Padilla y Fandiño, un trofeo por coleta en el fin de Feria de Cuenca
El Fandi fue ovacionado en sus dos faenas con toros nobles y mansos de Fuente Ymbro
Con la congoja aún en el cuerpo de la temprana cornada a Manbrú, su jefe de filas, Padilla, se encargó de levantar el ánimo en los tendidos con una primera faena de tanta entrega como poderío ante un animal con peligro sordo, que reponía sus embestidas a mitad del muletazo.
El jerezano, que banderilleó con soltura, lo toreó con suavidad y aplomo en muletazos de uno en uno, pero que conectaron lo suficiente para, tras una certera estocada, pasear una oreja.
No pudo redondear la Puerta Grande Padilla con el cuarto, con el que nuevamente brilló con los rehiletes, y al que cuajó una faena marca de la casa, con pasajes de rodillas en la apertura y los desplantes y guiños finales, pasando por un toreo fundamental largo y templado. Pero cuando tenía el triunfo más que asegurado se atascó con el descabello.

** Qué hay que hacer **
A: Resume en dos oraciones lo que la crónica de la Feria de Cuenca cuenta sobre la actuación de Padilla.
B: Según la crónica de la Feria de Cuenca, ¿por qué no pudo Padilla redondear la Puerta Grande con el cuarto toro? Responde en una o dos oraciones.
C: Continúa la crónica de la corrida de la Feria de Cuenca a partir de su última oración.
Las entradas proceden de otra fuente distinta de la crónica.

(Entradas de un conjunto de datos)

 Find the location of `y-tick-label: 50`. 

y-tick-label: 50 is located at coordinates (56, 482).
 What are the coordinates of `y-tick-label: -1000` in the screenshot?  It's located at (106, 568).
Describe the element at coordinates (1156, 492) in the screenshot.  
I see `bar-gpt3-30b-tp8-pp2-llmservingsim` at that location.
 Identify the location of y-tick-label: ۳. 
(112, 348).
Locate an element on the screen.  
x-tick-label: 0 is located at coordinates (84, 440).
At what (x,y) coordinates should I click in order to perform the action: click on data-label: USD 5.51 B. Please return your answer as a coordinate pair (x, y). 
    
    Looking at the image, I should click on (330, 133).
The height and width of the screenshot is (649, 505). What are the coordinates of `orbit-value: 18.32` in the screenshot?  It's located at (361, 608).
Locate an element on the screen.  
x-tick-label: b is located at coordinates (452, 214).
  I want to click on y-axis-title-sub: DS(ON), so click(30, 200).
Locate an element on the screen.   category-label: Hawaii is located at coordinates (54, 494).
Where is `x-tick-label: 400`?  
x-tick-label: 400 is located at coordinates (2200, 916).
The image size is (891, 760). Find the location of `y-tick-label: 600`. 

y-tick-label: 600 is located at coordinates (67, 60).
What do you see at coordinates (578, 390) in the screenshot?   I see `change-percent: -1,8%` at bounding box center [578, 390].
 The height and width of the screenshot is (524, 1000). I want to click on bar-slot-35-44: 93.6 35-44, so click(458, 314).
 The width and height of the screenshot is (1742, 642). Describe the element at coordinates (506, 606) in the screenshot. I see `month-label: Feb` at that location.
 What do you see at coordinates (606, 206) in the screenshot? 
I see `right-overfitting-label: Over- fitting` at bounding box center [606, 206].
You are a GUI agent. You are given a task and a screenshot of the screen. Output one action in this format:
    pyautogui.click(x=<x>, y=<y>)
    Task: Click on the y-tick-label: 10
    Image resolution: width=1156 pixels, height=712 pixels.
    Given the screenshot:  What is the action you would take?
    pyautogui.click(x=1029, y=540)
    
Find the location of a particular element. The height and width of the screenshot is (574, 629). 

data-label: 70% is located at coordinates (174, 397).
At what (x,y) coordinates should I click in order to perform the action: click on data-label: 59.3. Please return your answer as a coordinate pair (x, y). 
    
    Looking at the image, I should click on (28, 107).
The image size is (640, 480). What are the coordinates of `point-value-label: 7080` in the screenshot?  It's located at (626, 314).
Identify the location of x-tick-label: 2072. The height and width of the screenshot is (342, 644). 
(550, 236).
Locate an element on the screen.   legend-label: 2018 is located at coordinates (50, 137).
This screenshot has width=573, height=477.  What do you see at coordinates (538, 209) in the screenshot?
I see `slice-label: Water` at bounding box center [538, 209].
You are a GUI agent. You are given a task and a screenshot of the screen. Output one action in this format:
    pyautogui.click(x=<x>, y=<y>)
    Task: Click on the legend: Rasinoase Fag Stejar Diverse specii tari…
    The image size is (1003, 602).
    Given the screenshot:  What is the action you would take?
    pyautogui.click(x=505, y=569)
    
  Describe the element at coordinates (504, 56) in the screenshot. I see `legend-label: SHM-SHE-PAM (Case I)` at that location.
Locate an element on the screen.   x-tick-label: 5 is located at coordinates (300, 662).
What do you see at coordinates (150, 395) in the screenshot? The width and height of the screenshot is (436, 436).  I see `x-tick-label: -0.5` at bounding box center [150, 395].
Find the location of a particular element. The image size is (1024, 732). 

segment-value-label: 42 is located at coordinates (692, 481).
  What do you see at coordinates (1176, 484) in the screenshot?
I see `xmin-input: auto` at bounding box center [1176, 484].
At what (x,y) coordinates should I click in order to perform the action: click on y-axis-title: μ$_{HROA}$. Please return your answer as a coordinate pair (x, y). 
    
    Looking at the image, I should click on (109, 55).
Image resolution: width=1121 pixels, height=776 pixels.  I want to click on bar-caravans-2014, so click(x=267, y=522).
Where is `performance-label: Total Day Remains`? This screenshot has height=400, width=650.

** Resultados por tarea **
A: Padilla levantó el ánimo de los tendidos con una primera faena de entrega y poderío ante un toro con peligro sordo, y tras una certera estocada paseó una oreja. Con el cuarto volvió a brillar en banderillas y cuajó una faena marca de la casa, pero no pudo abrir la Puerta Grande porque se atascó con el descabello.

B: No la redondeó porque, cuando ya tenía el triunfo más que asegurado tras una faena con pasajes de rodillas y toreo largo y templado, se atascó con el descabello.

C:
El Fandi salió como un torbellino en su primero, al que saludó de larga cambiada en el tercio, enjundiosas verónicas posteriores y un garboso galleo para ponerlo en suerte en el caballo, antes de cuajar un notable tercio de banderillas. Con la muleta aprovechó el granadino la bondad del de Fuente Ymbro para, tras un prólogo de rodillas, torear con limpieza por ambos pitones.
El astado, un punto manso, se dejó mucho y El Fandi sacó todas sus armas en el toreo fundamental y en los efectos especiales finales. La infame colocación de la espada le privó de tocar pelo.
En el quinto mostró El Fandi idéntica imagen de entrega y animosidad. Nuevamente recibió al astado de hinojos para volver a protagonizar un clamoroso tercio de banderillas, con un cuarto par de regalo. Pero en la muleta no pudo ser. El astado se defendió soltando mucho la cara hasta que se apagó, motivo por el que El Fandi, todo voluntad, volvió a ser ovacionado.
Fandiño no tuvo tela que cortar en su primero, un toro en el límite de las fuerzas con el que anduvo técnicamente perfecto pero sin trascender lo suficiente.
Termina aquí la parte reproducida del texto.